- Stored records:
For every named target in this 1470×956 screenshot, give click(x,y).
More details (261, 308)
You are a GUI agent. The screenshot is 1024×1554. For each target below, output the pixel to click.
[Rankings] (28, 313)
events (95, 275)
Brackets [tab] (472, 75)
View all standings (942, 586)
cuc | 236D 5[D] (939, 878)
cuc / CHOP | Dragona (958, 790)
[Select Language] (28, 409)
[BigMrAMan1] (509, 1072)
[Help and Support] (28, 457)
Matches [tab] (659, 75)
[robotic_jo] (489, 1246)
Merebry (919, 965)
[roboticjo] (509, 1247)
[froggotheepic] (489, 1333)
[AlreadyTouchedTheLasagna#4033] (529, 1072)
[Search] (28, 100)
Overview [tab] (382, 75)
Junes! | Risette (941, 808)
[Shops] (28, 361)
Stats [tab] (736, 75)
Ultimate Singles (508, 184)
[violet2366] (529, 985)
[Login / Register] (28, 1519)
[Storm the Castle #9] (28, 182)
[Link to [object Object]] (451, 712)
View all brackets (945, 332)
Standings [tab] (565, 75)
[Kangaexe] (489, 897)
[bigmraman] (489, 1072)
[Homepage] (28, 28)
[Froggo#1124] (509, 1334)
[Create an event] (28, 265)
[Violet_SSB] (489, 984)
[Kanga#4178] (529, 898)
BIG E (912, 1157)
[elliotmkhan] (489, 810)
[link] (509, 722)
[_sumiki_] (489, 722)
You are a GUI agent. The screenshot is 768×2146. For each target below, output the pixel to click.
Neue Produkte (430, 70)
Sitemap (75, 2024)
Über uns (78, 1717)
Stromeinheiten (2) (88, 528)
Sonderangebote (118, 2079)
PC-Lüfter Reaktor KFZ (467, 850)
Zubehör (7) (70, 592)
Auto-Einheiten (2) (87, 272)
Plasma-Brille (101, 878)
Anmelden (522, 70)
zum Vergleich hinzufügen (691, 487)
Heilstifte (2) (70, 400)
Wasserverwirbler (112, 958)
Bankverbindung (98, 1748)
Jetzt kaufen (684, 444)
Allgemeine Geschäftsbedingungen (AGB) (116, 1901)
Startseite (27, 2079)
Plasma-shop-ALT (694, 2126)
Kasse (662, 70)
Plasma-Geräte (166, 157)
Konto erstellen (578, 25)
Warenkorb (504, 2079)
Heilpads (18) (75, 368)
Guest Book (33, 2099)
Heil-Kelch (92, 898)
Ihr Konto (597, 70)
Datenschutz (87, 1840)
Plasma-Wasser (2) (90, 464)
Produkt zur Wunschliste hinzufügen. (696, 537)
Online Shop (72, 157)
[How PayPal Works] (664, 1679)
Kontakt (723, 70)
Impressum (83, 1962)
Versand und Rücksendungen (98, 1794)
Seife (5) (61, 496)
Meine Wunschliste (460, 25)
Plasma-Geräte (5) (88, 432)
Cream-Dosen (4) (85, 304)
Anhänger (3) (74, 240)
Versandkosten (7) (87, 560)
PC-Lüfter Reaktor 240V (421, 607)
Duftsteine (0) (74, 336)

- Problem to solve: Copy every record exactly as presented.

- Solution to the exercise:
For every named target in this 1470×956 screenshot, give click(x,y).
More details (261, 308)
You are a GUI agent. The screenshot is 1024×1554. For each target below, output the pixel to click.
[Rankings] (28, 313)
events (95, 275)
Brackets [tab] (472, 75)
View all standings (942, 586)
cuc | 236D 5[D] (939, 878)
cuc / CHOP | Dragona (958, 790)
[Select Language] (28, 409)
[BigMrAMan1] (509, 1072)
[Help and Support] (28, 457)
Matches [tab] (659, 75)
[robotic_jo] (489, 1246)
Merebry (919, 965)
[roboticjo] (509, 1247)
[froggotheepic] (489, 1333)
[AlreadyTouchedTheLasagna#4033] (529, 1072)
[Search] (28, 100)
Overview [tab] (382, 75)
Junes! | Risette (941, 808)
[Shops] (28, 361)
Stats [tab] (736, 75)
Ultimate Singles (508, 184)
[violet2366] (529, 985)
[Login / Register] (28, 1519)
[Storm the Castle #9] (28, 182)
[Link to [object Object]] (451, 712)
View all brackets (945, 332)
Standings [tab] (565, 75)
[Kangaexe] (489, 897)
[bigmraman] (489, 1072)
[Homepage] (28, 28)
[Froggo#1124] (509, 1334)
[Create an event] (28, 265)
[Violet_SSB] (489, 984)
[Kanga#4178] (529, 898)
BIG E (912, 1157)
[elliotmkhan] (489, 810)
[link] (509, 722)
[_sumiki_] (489, 722)
You are a GUI agent. The screenshot is 768×2146. For each target below, output the pixel to click.
Neue Produkte (430, 70)
Sitemap (75, 2024)
Über uns (78, 1717)
Stromeinheiten (2) (88, 528)
Sonderangebote (118, 2079)
PC-Lüfter Reaktor KFZ (467, 850)
Zubehör (7) (70, 592)
Auto-Einheiten (2) (87, 272)
Plasma-Brille (101, 878)
Anmelden (522, 70)
zum Vergleich hinzufügen (691, 487)
Heilstifte (2) (70, 400)
Wasserverwirbler (112, 958)
Bankverbindung (98, 1748)
Jetzt kaufen (684, 444)
Allgemeine Geschäftsbedingungen (AGB) (116, 1901)
Startseite (27, 2079)
Plasma-shop-ALT (694, 2126)
Kasse (662, 70)
Plasma-Geräte (166, 157)
Konto erstellen (578, 25)
Warenkorb (504, 2079)
Heilpads (18) (75, 368)
Guest Book (33, 2099)
Heil-Kelch (92, 898)
Ihr Konto (597, 70)
Datenschutz (87, 1840)
Plasma-Wasser (2) (90, 464)
Produkt zur Wunschliste hinzufügen. (696, 537)
Online Shop (72, 157)
[How PayPal Works] (664, 1679)
Kontakt (723, 70)
Impressum (83, 1962)
Versand und Rücksendungen (98, 1794)
Seife (5) (61, 496)
Meine Wunschliste (460, 25)
Plasma-Geräte (5) (88, 432)
Cream-Dosen (4) (85, 304)
Anhänger (3) (74, 240)
Versandkosten (7) (87, 560)
PC-Lüfter Reaktor 240V (421, 607)
Duftsteine (0) (74, 336)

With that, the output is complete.